Problem requirements. Would you transcribe each of the entries exactly, with nothing added or dropped?

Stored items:
**********

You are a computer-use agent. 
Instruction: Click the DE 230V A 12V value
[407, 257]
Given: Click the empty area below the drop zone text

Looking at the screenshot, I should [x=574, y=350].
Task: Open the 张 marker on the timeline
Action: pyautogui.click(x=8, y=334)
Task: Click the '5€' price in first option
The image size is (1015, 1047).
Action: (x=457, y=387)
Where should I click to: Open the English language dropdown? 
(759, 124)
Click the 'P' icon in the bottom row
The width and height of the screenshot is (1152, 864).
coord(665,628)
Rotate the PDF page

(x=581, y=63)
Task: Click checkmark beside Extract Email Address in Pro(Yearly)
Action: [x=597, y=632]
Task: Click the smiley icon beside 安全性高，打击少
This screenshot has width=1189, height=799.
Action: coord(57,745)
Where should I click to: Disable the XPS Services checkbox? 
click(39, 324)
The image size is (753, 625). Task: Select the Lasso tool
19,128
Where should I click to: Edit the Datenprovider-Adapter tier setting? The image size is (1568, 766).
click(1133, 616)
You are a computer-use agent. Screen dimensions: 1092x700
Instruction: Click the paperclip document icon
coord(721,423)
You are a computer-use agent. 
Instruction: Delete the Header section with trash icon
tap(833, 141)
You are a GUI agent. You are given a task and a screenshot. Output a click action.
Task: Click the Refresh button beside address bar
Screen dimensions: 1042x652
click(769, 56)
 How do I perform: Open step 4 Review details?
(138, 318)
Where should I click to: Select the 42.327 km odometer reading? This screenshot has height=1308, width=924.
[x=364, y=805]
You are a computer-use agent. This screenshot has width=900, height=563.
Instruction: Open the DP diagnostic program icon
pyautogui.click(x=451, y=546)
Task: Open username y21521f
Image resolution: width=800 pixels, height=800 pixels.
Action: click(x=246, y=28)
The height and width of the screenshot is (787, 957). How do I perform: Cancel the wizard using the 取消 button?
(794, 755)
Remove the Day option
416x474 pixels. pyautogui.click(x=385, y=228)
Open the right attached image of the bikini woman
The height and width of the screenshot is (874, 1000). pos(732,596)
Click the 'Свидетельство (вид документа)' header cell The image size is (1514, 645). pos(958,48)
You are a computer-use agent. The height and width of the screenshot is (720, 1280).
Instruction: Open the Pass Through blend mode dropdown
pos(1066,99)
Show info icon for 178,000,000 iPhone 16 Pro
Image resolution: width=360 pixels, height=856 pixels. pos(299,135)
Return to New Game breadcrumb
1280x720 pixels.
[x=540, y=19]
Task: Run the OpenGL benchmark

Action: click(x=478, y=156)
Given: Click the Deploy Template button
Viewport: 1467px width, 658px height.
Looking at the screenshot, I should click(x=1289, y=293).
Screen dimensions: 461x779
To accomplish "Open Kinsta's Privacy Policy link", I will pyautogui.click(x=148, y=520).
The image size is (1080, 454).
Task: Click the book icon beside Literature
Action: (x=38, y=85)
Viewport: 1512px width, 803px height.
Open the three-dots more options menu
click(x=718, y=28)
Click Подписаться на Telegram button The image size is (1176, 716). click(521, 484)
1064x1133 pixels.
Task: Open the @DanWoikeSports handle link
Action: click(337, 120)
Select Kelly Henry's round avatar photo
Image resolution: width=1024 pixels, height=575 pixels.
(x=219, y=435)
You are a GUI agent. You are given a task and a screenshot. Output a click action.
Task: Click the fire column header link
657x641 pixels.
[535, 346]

**********

Result.
You are a computer-use agent. 
Instruction: Click the DE 230V A 12V value
[407, 257]
Given: Click the empty area below the drop zone text

Looking at the screenshot, I should [x=574, y=350].
Task: Open the 张 marker on the timeline
Action: pyautogui.click(x=8, y=334)
Task: Click the '5€' price in first option
The image size is (1015, 1047).
Action: (x=457, y=387)
Where should I click to: Open the English language dropdown? 
(759, 124)
Click the 'P' icon in the bottom row
The width and height of the screenshot is (1152, 864).
coord(665,628)
Rotate the PDF page

(x=581, y=63)
Task: Click checkmark beside Extract Email Address in Pro(Yearly)
Action: [x=597, y=632]
Task: Click the smiley icon beside 安全性高，打击少
This screenshot has width=1189, height=799.
Action: coord(57,745)
Where should I click to: Disable the XPS Services checkbox? 
click(39, 324)
The image size is (753, 625). Task: Select the Lasso tool
19,128
Where should I click to: Edit the Datenprovider-Adapter tier setting? The image size is (1568, 766).
click(1133, 616)
You are a computer-use agent. Screen dimensions: 1092x700
Instruction: Click the paperclip document icon
coord(721,423)
You are a computer-use agent. 
Instruction: Delete the Header section with trash icon
tap(833, 141)
You are a GUI agent. You are given a task and a screenshot. Output a click action.
Task: Click the Refresh button beside address bar
Screen dimensions: 1042x652
click(769, 56)
 How do I perform: Open step 4 Review details?
(138, 318)
Where should I click to: Select the 42.327 km odometer reading? This screenshot has height=1308, width=924.
[x=364, y=805]
You are a computer-use agent. This screenshot has width=900, height=563.
Instruction: Open the DP diagnostic program icon
pyautogui.click(x=451, y=546)
Task: Open username y21521f
Image resolution: width=800 pixels, height=800 pixels.
Action: click(x=246, y=28)
The height and width of the screenshot is (787, 957). How do I perform: Cancel the wizard using the 取消 button?
(794, 755)
Remove the Day option
416x474 pixels. pyautogui.click(x=385, y=228)
Open the right attached image of the bikini woman
The height and width of the screenshot is (874, 1000). pos(732,596)
Click the 'Свидетельство (вид документа)' header cell The image size is (1514, 645). pos(958,48)
You are a computer-use agent. The height and width of the screenshot is (720, 1280).
Instruction: Open the Pass Through blend mode dropdown
pos(1066,99)
Show info icon for 178,000,000 iPhone 16 Pro
Image resolution: width=360 pixels, height=856 pixels. pos(299,135)
Return to New Game breadcrumb
1280x720 pixels.
[x=540, y=19]
Task: Run the OpenGL benchmark

Action: click(x=478, y=156)
Given: Click the Deploy Template button
Viewport: 1467px width, 658px height.
Looking at the screenshot, I should click(x=1289, y=293).
Screen dimensions: 461x779
To accomplish "Open Kinsta's Privacy Policy link", I will pyautogui.click(x=148, y=520).
The image size is (1080, 454).
Task: Click the book icon beside Literature
Action: (x=38, y=85)
Viewport: 1512px width, 803px height.
Open the three-dots more options menu
click(x=718, y=28)
Click Подписаться на Telegram button The image size is (1176, 716). click(521, 484)
1064x1133 pixels.
Task: Open the @DanWoikeSports handle link
Action: click(337, 120)
Select Kelly Henry's round avatar photo
Image resolution: width=1024 pixels, height=575 pixels.
(x=219, y=435)
You are a GUI agent. You are given a task and a screenshot. Output a click action.
Task: Click the fire column header link
657x641 pixels.
[535, 346]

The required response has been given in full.